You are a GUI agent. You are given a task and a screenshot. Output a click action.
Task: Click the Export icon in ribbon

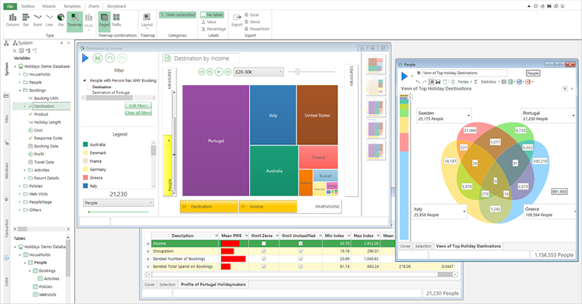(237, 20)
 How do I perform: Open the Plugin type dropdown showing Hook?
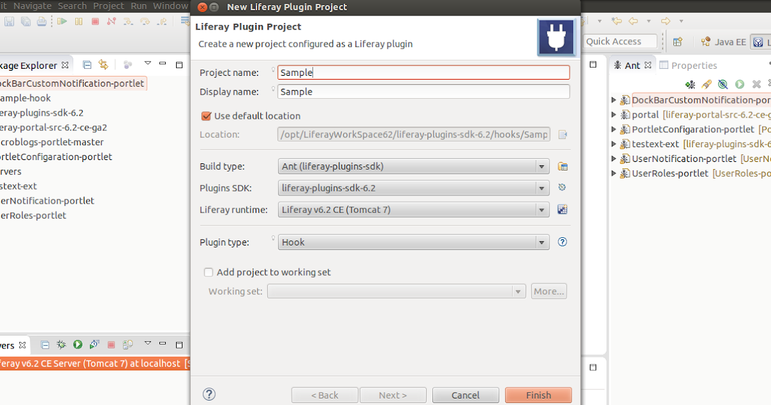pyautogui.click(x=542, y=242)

====================

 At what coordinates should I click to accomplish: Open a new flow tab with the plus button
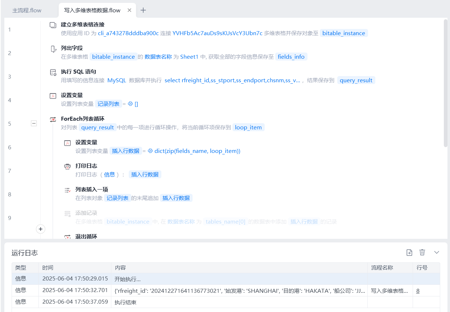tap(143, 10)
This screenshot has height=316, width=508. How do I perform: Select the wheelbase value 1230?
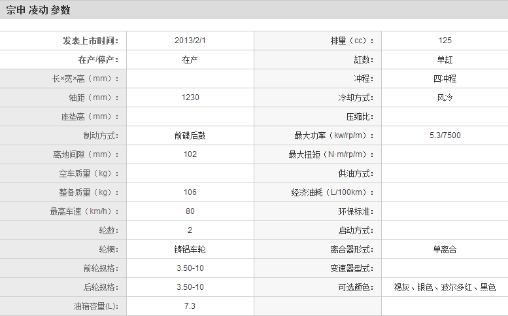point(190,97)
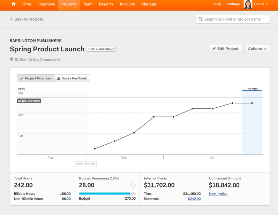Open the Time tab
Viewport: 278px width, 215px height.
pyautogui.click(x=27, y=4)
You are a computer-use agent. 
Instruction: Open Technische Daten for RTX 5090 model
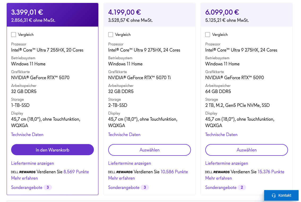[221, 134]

====================

In the records, locate each line holding the string "agent" and copy it.

▶ **Answer space**
You are a GUI agent. You are given a task and a screenshot. Output a click action.
You are a computer-use agent. 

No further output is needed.